Over the past half century, most of the reservations about the Rising derive from association with the Troubles in Northern Ireland. Since the Good Friday Agreement, these two quite distinct events have been gradually decoupled.
The British state, since the visit of Queen Elizabeth II in 2011 and by her example and represented by her ambassador, has been able to pay homage to those who died for Irish independence. The Protestant community in the Republic, one of whose Presbyterian members, Heather Humphreys TD, is actually the Minister for Arts, Heritage and the Gaeltacht in charge of commemorations, has become more relaxed than it was in 1966.
Troubles
In that year, when the national narrative demanded much more conformity, even a critical article by a Jesuit priest, Fr Francis Shaw, had to be suppressed, though later published by Studies in 1972 after the outbreak of the Troubles.
Those of us who were also present in the pro-cathedral in 2001 for the Requiem Mass, which was the prelude to the re-interment of nine of the 10 men, executed by the British in 1920-1921 during the War of Independence, from prison graves to the Republican plot in Glasnevin, may remember the astringent homily of Cardinal Cahal Daly, who vigorously questioned the use of force by Irish Republicans at that period or any other period.
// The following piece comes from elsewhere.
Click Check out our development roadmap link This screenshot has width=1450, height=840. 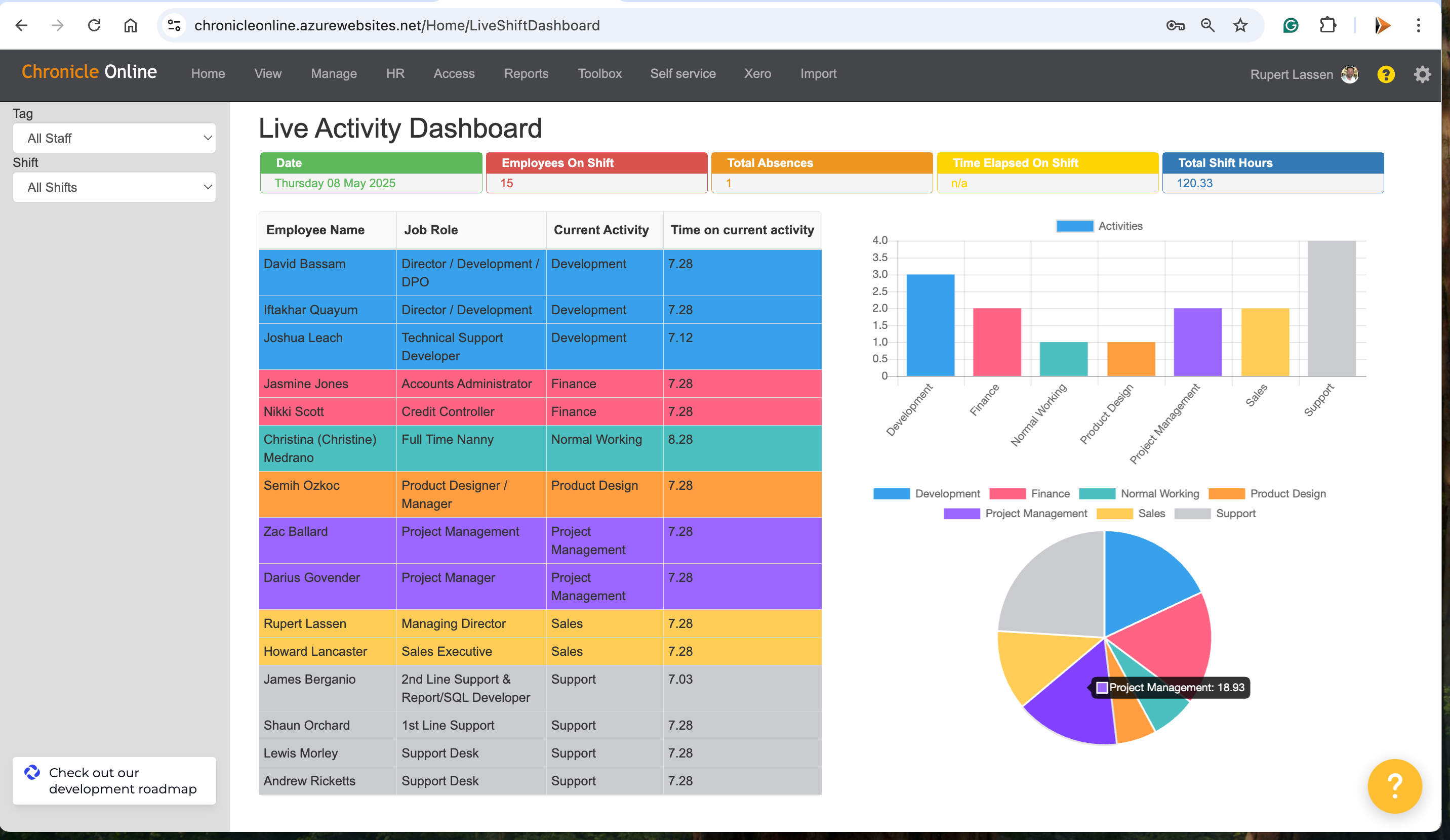(114, 780)
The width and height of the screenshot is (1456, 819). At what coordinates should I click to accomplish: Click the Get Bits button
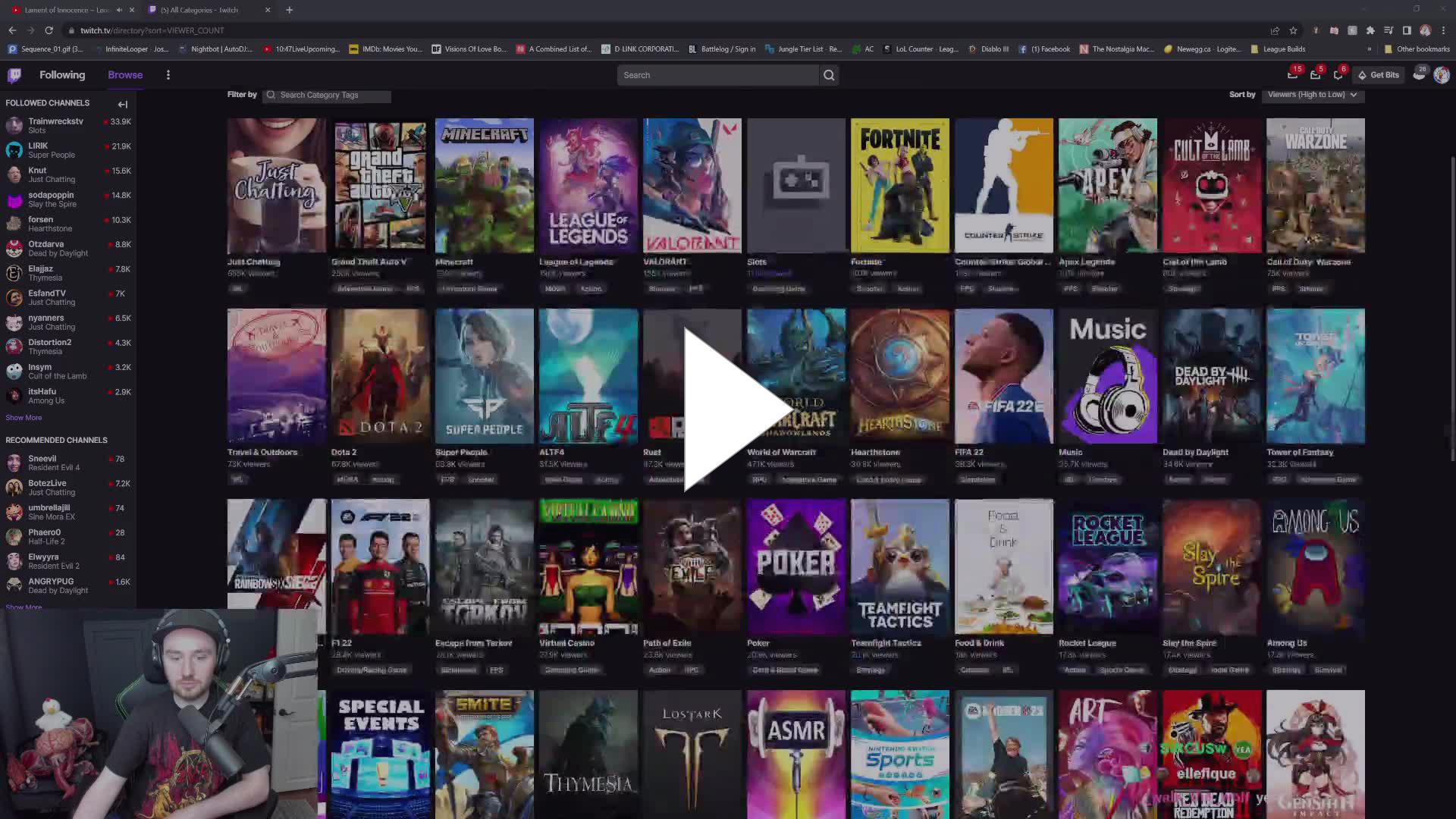[1378, 74]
Last Sunday, the homily of Archbishop Diarmuid Martin focused sympathetically on the last hours of the condemned 1916 leaders as recorded by the Capuchin priests who ministered to them, and in particular Pearse’s deep regret at the loss of life and the destruction, the hope that it had been enough, and that it would not be in vain.
The archbishop went on to say that it was an ongoing duty of Irish people today and in the future to ensure that it was not in vain.
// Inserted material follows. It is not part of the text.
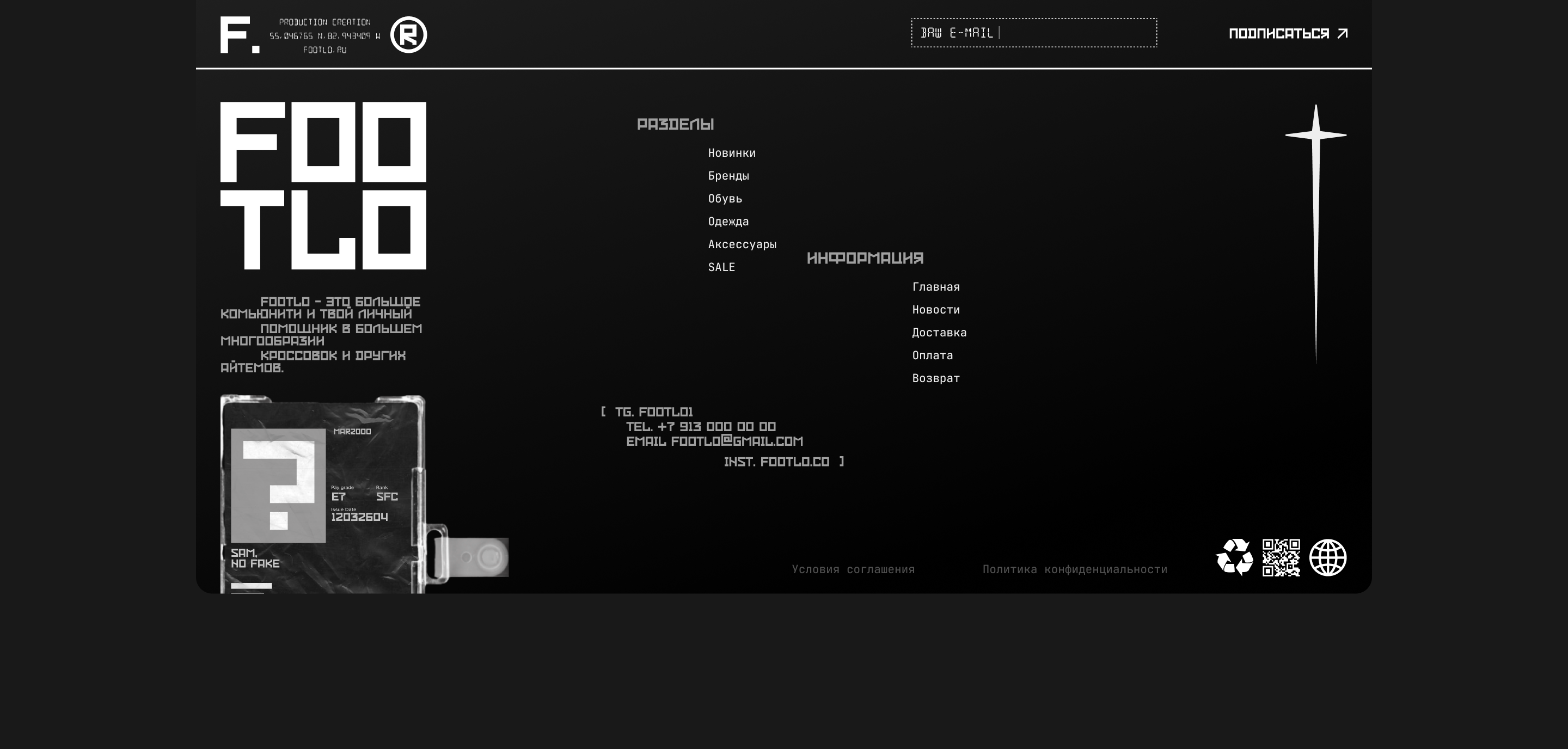The width and height of the screenshot is (1568, 749).
Task: Click the recycle symbol icon
Action: pos(1234,557)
Of course, we all have to live in the present and to address the many challenges of our day. Life has changed enormously in 100 years.
Today, it is far more widely realised that, if the European nation states, a substantial number of which were created in the wake of the First World War, are to survive and flourish, they need to work closely together and integrate for some purposes. The emphasis of the Proclamation on “sovereign and indefeasible” has broadened out to Emmet’s vision of Ireland’s “taking its place among the nations”, as it has done in the United Nations and the European Union.